A new television show is about to give New York City private schools the kind of attention students, parents, and administrators say they despise.

Among the scenes in the pilot episode of “Gossip Girl,” a series about life at single-sex Upper East Side private schools: A girl in a tiny dress twirls atop a bar, creating a Marilyn Monroe effect that delights a boy seated below her; the same girl, one year later, swirls martinis at a hotel lounge on a school night, solo and sorry for herself; two boys smoke marijuana in Central Park, debating the burdensome expectations their affluence brings; one of those boys sexually assaults first one girl, then another, both made vulnerable by a few too many glasses of Champagne. Sexy variations on schoolgirl (and boy) uniforms are rampant, but in none of the scenes do the students actually spend time in class.

Based on a book series that has topped best-seller lists several times, selling 4.5 million copies, the television premiere of “Gossip Girl” is reigniting a debate over how accurately the series depicts life on the Upper East Side.

“There are parallels,” a 2007 graduate of the Spence School, Mina Beveney, said after watching the pilot, which will air September 19 on the CW network.

Students said several schools have imposed bans on speaking to the press after unflattering depictions of the schools. Nightingale-Bamford is the alma mater of the “Gossip Girl” books’ original author, Cecily von Ziegesar.

Several young Upper East Siders said that having loved the books, they are anxiously awaiting CW’s “Gossip Girl.”

The show opens with the return of the blonde hero, Serena van der Woodsen, to Manhattan from boarding school — an arrival that a narrator says promises to upend the world at the fictional Constance Billard (for girls) and St. Jude’s (for boys) schools. The narrator, who it turns out is the anonymous Gossip Girl, author of a blog on her peers’ social lives, then signs off with a bewitching “XOXO.”

The popular e-mail signoff is never said out loud in real life, according to students interviewed by The New York Sun. “You’d sound like a dumb person,” Miss Beveney said.

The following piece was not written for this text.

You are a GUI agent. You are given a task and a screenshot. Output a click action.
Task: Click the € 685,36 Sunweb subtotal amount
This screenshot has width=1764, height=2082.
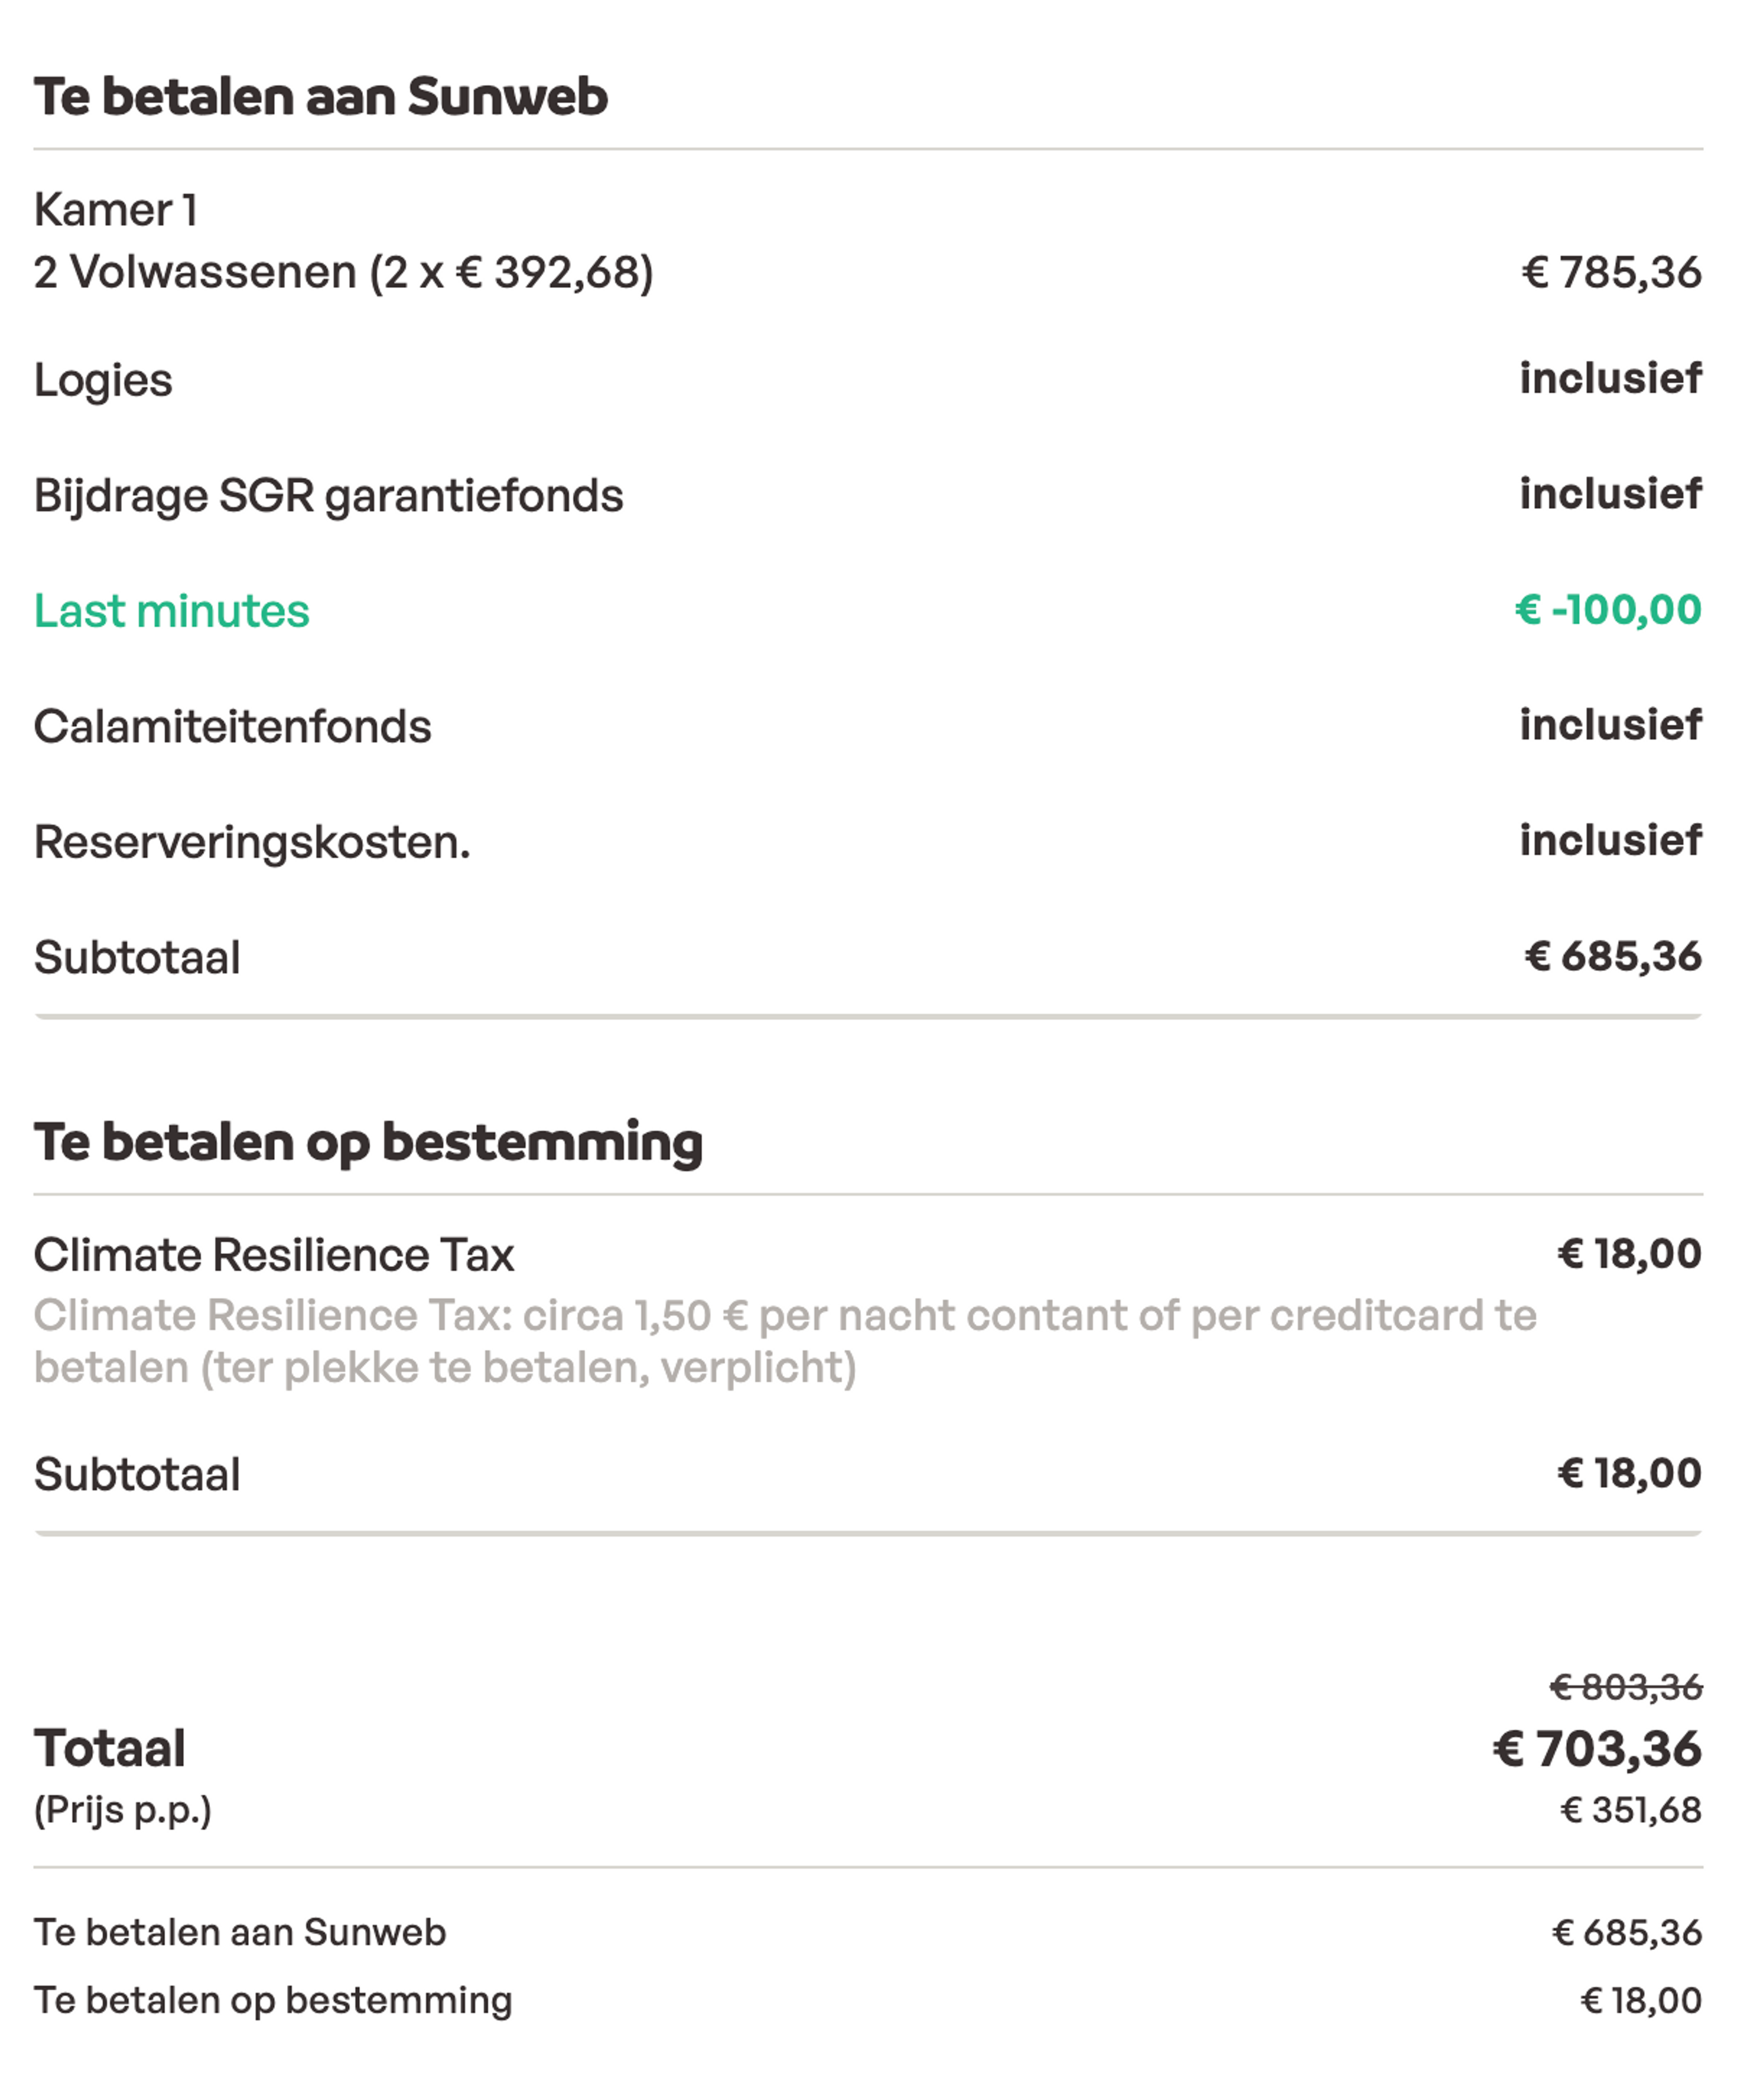(x=1612, y=956)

Later the television girls are shown sitting on the steps of the Metropolitan Museum of Art in their Constance Billard uniforms, plaid skirts just above their knees.

On the steps, the girls hold invitations for a party called “Kiss On The Lips.”

At the party, complimentary champagne flowed as teenagers danced, some text-messaging to the beat.

Neither of the shows’ creators, Josh Schwartz and Stephanie Savage — who also produced the popular Fox drama “The O.C.” about young people in Orange County, California — are from New York City, Ms. Savage said.

So they researched. Ms. Savage said she spent two weeks in the city, where she interviewed between six and 10 girls. The books’ editor, Cynthia Eagen, said that their author, Ms. von Ziegesar, also aims for realism, drawing on her own experience and sometimes eavesdropping on teenagers around the city.

A 2007 Spence graduate, Kathryn Arffa, who has read the books, said the series blots out a large part of her life: academics. She said she is dreading the television show. “People associate it with my life, and my life is nothing like that,” she said. “I live nothing like Serena van der Woodsen.”

Ms. Savage said she heard similar criticisms of the Gossip Girl books from the girls she interviewed. She said future episodes will feature time in actual classrooms, including an episode about a phenomenon called “Ivy Week,” where Ivy League admissions officers will visit a school, to students’ terror.

Miss Beveney, who grew up in Queens and commuted to Spence, said the light focus on academics was misleading. “I don’t understand how they’re glamorously not doing five hours of homework a night,” she said.

Miss Beveney said she does not plan to watch the show regularly. “It will rot your brain,” she said. But she said she did find the pilot entertaining.

“I’d watch it if there was nothing else on,” she said.